■ AIM:
Reproduce the records starting at the line containing "has height=576, width=1024." and ending at the end of the records, changing "Instruction" to "Directive" throughout and leaving everything else unchanged.

Records on locating words and elements
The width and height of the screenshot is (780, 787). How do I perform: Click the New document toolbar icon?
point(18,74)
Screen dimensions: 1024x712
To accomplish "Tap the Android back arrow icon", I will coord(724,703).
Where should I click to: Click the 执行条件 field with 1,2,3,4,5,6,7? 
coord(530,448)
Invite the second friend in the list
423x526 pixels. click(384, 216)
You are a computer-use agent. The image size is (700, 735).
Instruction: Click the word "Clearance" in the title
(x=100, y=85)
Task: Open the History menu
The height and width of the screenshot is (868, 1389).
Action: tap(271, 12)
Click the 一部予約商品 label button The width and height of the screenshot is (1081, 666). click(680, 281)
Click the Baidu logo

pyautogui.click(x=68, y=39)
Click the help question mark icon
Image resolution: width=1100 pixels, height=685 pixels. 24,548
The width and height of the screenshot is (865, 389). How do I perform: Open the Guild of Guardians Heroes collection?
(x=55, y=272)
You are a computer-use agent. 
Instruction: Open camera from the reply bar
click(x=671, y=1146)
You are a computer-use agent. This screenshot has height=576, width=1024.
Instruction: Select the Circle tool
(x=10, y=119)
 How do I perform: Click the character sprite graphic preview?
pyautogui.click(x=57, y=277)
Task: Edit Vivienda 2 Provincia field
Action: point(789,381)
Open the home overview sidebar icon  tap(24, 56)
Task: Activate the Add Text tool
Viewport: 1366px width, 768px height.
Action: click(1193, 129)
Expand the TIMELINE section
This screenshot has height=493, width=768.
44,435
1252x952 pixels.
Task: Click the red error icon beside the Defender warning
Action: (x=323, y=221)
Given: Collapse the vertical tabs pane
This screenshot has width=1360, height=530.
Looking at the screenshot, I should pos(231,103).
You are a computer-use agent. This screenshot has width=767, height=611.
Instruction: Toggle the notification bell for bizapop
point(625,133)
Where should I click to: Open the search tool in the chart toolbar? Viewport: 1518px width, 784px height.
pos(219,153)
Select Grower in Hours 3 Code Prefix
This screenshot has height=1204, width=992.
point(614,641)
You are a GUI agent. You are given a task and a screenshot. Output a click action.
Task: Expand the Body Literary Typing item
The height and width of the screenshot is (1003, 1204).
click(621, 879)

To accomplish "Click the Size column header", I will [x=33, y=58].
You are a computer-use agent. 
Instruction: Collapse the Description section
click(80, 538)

■ ANSWER FOR THE TASK:
You are a computer-use agent. This screenshot has height=576, width=1024.
Directive: Select the Circle tool
(x=10, y=119)
 How do I perform: Click the character sprite graphic preview?
pyautogui.click(x=57, y=277)
Task: Edit Vivienda 2 Provincia field
Action: point(789,381)
Open the home overview sidebar icon  tap(24, 56)
Task: Activate the Add Text tool
Viewport: 1366px width, 768px height.
Action: click(1193, 129)
Expand the TIMELINE section
This screenshot has height=493, width=768.
44,435
1252x952 pixels.
Task: Click the red error icon beside the Defender warning
Action: (x=323, y=221)
Given: Collapse the vertical tabs pane
This screenshot has width=1360, height=530.
Looking at the screenshot, I should pos(231,103).
You are a computer-use agent. This screenshot has width=767, height=611.
Directive: Toggle the notification bell for bizapop
point(625,133)
Where should I click to: Open the search tool in the chart toolbar? Viewport: 1518px width, 784px height.
pos(219,153)
Select Grower in Hours 3 Code Prefix
This screenshot has height=1204, width=992.
point(614,641)
You are a GUI agent. You are given a task and a screenshot. Output a click action.
Task: Expand the Body Literary Typing item
The height and width of the screenshot is (1003, 1204).
click(621, 879)

To accomplish "Click the Size column header", I will [x=33, y=58].
You are a computer-use agent. 
Directive: Collapse the Description section
click(80, 538)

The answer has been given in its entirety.